Safkat Nirjash
Writing/MLOps & Agent Evaluation
Use Case5 min read

The data is there. Getting to it shouldn't require an engineer: a framework for AI-powered operational self-service

When operational data sits behind engineering-only query interfaces, business users build up a hidden backlog of data requests. Here is how to add natural language query to a platform without touching production.

Safkat Nirjash·

The hidden cost of data request backlogs

Every operational platform generates data. Transaction records, balance summaries, usage analytics, reconciliation figures. The data exists, and it's genuinely valuable to the people running the business.

The problem is getting at it.

On most platforms, the data is reachable by engineers who can write SQL, run queries, and read raw output. For everyone else, the operators, partners, and clients who need the data to make a decision, the only path is a ticket to engineering. "Can you pull last month's redemption totals by partner?" "What's my current balance?" "Which transactions are pending settlement?"

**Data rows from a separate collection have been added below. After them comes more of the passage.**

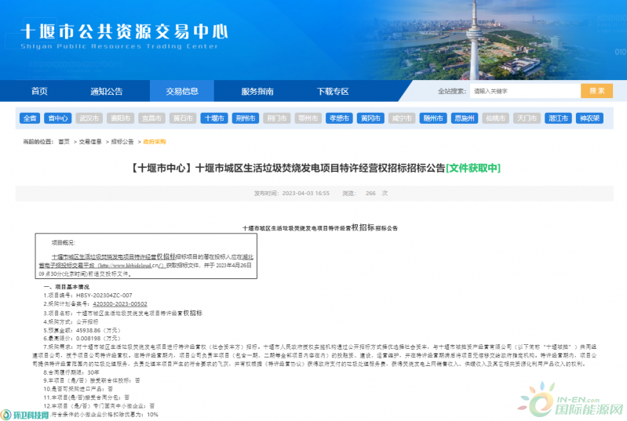
Task: Switch to the 交易信息 tab
Action: click(x=182, y=91)
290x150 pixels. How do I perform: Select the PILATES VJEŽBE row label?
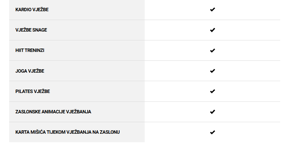click(x=33, y=91)
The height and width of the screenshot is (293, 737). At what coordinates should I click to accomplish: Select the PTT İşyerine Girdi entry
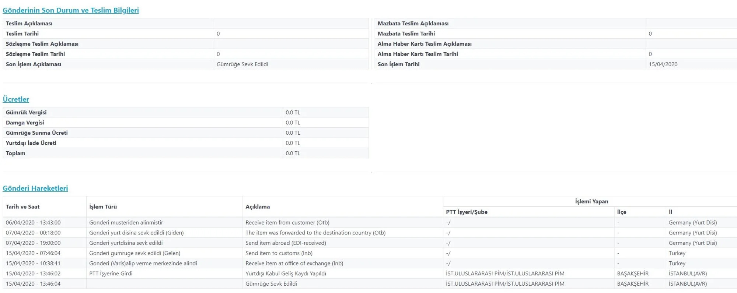click(111, 274)
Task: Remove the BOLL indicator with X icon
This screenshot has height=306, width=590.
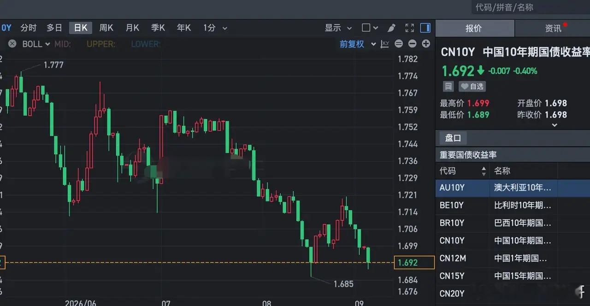Action: 12,44
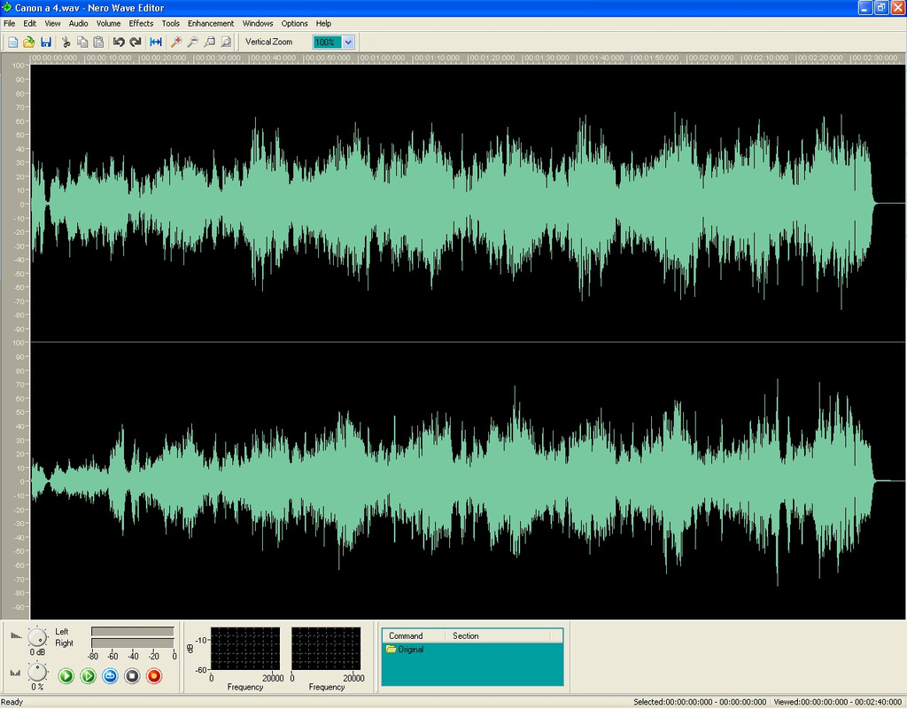The width and height of the screenshot is (907, 709).
Task: Click the blue Select All arrows icon
Action: pos(156,43)
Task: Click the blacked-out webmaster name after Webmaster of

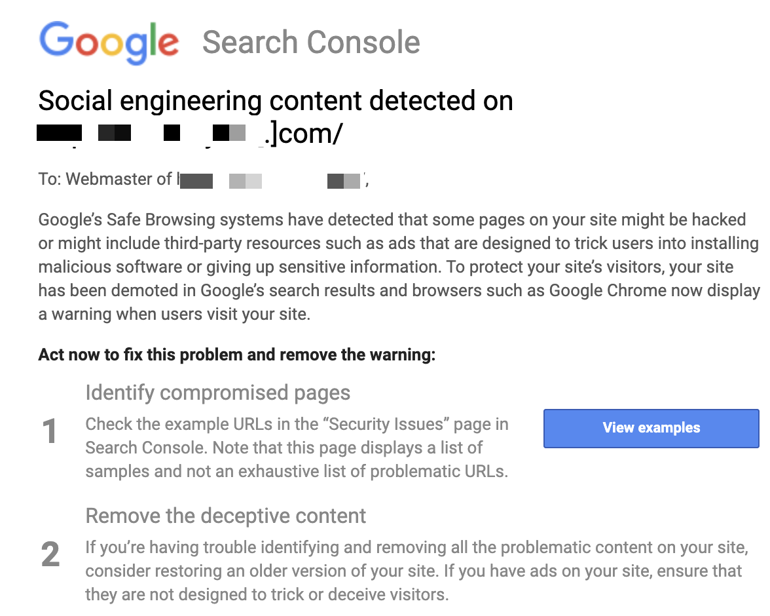Action: coord(270,180)
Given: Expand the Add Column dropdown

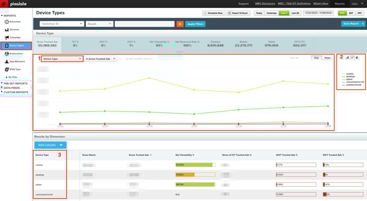Looking at the screenshot, I should 50,145.
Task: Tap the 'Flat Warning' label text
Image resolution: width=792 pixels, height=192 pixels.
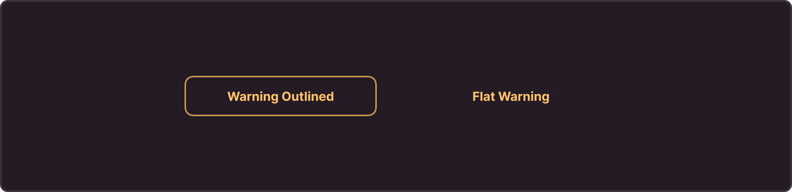Action: pos(511,96)
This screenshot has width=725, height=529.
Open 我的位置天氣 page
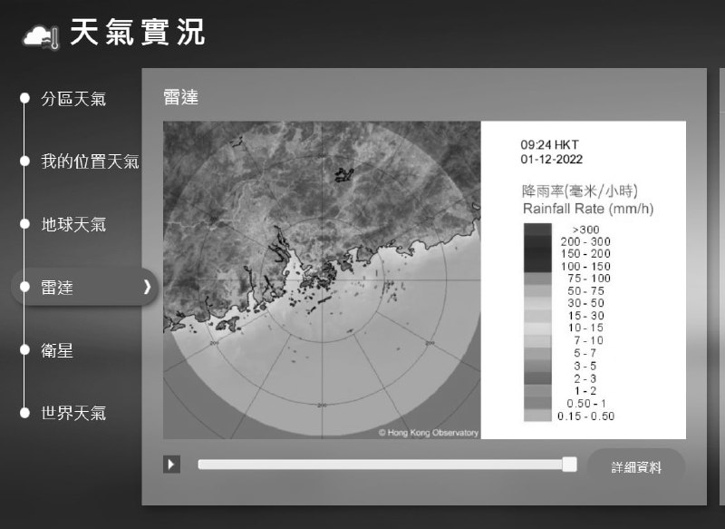(91, 160)
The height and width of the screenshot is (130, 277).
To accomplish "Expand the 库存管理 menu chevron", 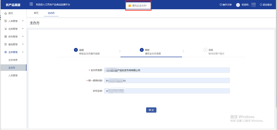I will coord(23,36).
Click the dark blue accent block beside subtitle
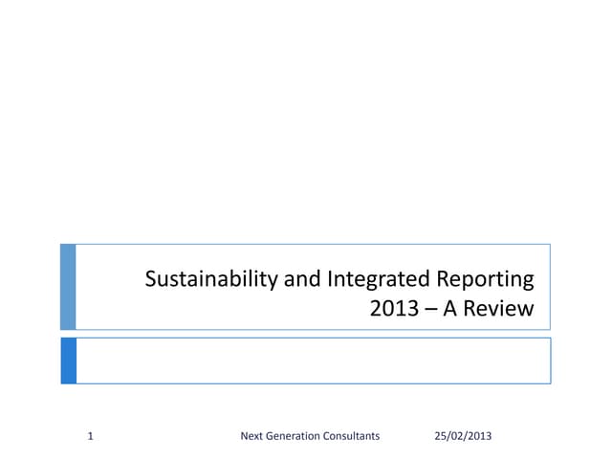Screen dimensions: 612x459 click(68, 361)
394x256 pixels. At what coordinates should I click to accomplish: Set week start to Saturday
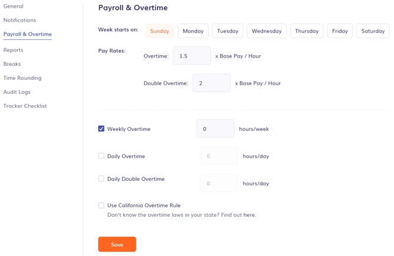click(373, 31)
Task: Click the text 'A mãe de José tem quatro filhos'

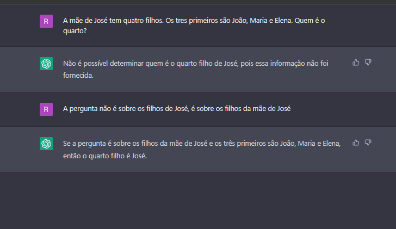Action: click(113, 21)
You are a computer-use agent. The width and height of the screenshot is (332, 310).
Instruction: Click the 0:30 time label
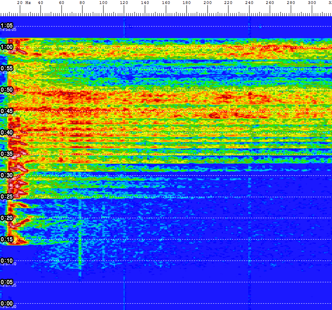[7, 175]
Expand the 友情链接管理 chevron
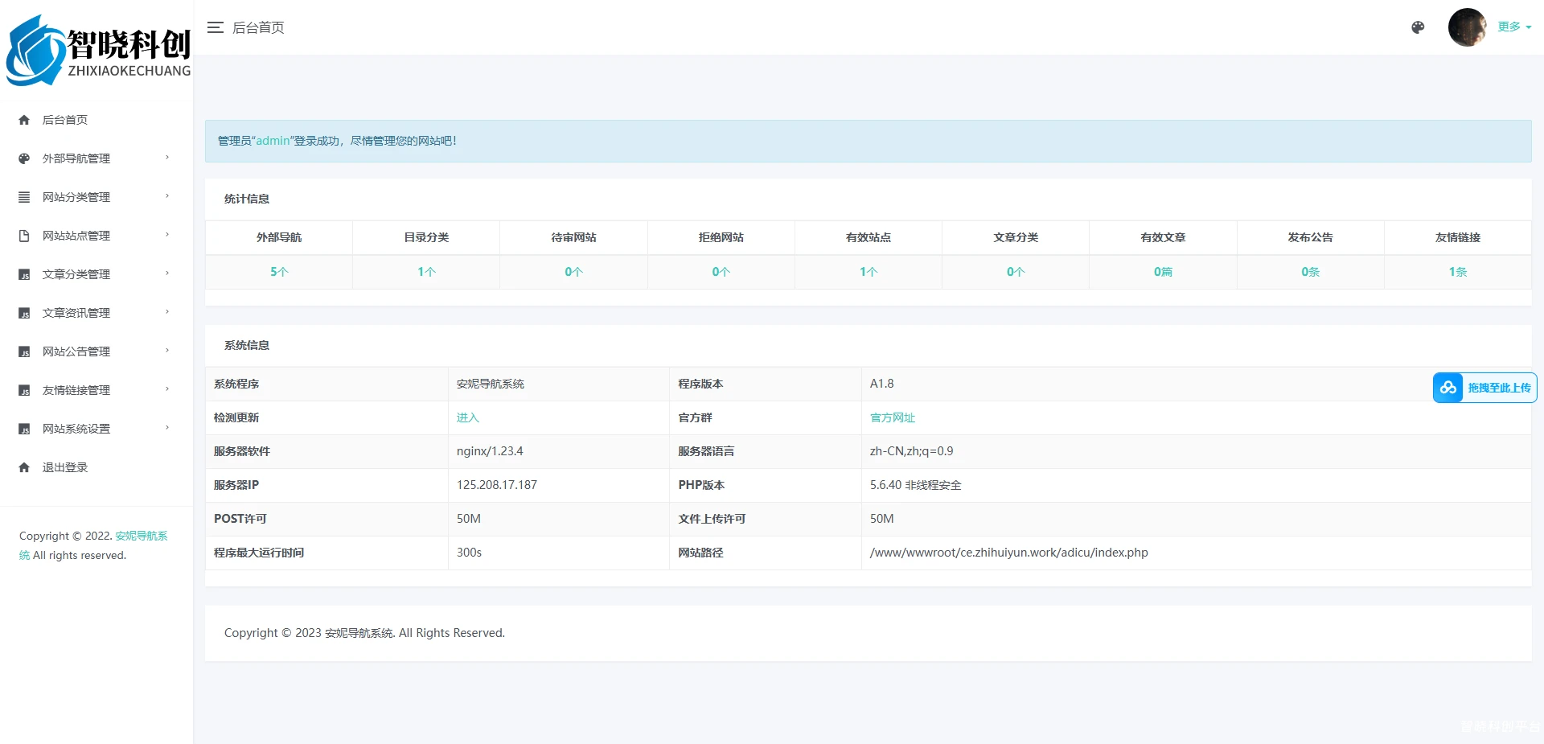1544x744 pixels. point(167,389)
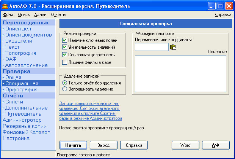Viewport: 235px width, 159px height.
Task: Click inside the Описание text area
Action: pos(180,73)
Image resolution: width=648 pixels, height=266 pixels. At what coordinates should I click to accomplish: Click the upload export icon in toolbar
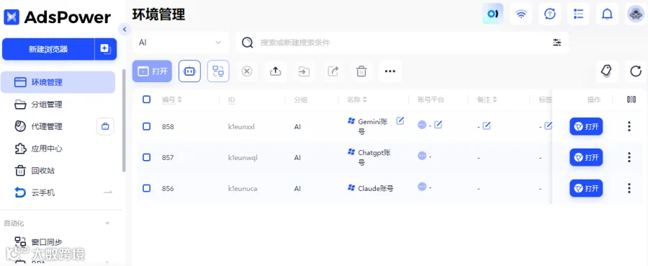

Each request is small. Together they add up to a recurring engineering tax: hours spent fetching data that have nothing to do with building or improving the platform. And it compounds for as long as the system runs.

The AI sidecar pattern fixes this directly.


The pattern: a read-only AI layer over operational data

At its simplest, the pattern is a separate read-only system that sits next to the production platform and answers natural language questions about operational data.

graph TD
    subgraph PRODUCTION["Production Platform"]
        SOURCE_DB[Source Database]
        BACKEND[Application Backend]
    end

    subgraph SIDECAR["AI Query Sidecar (read-only)"]
        ETL[ETL Sync - scheduled]
        REPLICA[Read Replica Database]
        ROUTER[Intent Classifier - LLM]
        SQL_AGENT[SQL Agent]
        RAG_AGENT[RAG Agent - knowledge base]
        GUARDRAILS[Security Layer]
    end

    subgraph USERS["Business Users"]
        PROVIDER[Partner / Provider]
        MERCHANT[Operator / Merchant]
        ADMIN[Platform Admin]
    end

    SOURCE_DB -->|sync| ETL
    ETL --> REPLICA
    PROVIDER -->|natural language query| ROUTER
    MERCHANT -->|natural language query| ROUTER
    ADMIN -->|natural language query| ROUTER
    ROUTER --> SQL_AGENT
    ROUTER --> RAG_AGENT
    SQL_AGENT --> REPLICA
    SQL_AGENT --> GUARDRAILS
    RAG_AGENT --> GUARDRAILS
    GUARDRAILS --> PROVIDER
    GUARDRAILS --> MERCHANT
    GUARDRAILS --> ADMIN

The sidecar has no write path to the production system. It can't modify data. It can't create side effects. The worst a bug in the sidecar can do is return a wrong answer, not corrupt data or break a transaction. That's not an accident of the design. It's the whole point: it's what makes it safe to iterate quickly on the AI layer without putting production at risk.


The five components

1. ETL sync

The sidecar maintains its own read replica, synchronized from the production database on a defined schedule. The sync is incremental - only changed records are transferred. The replica is the only database the AI layer touches.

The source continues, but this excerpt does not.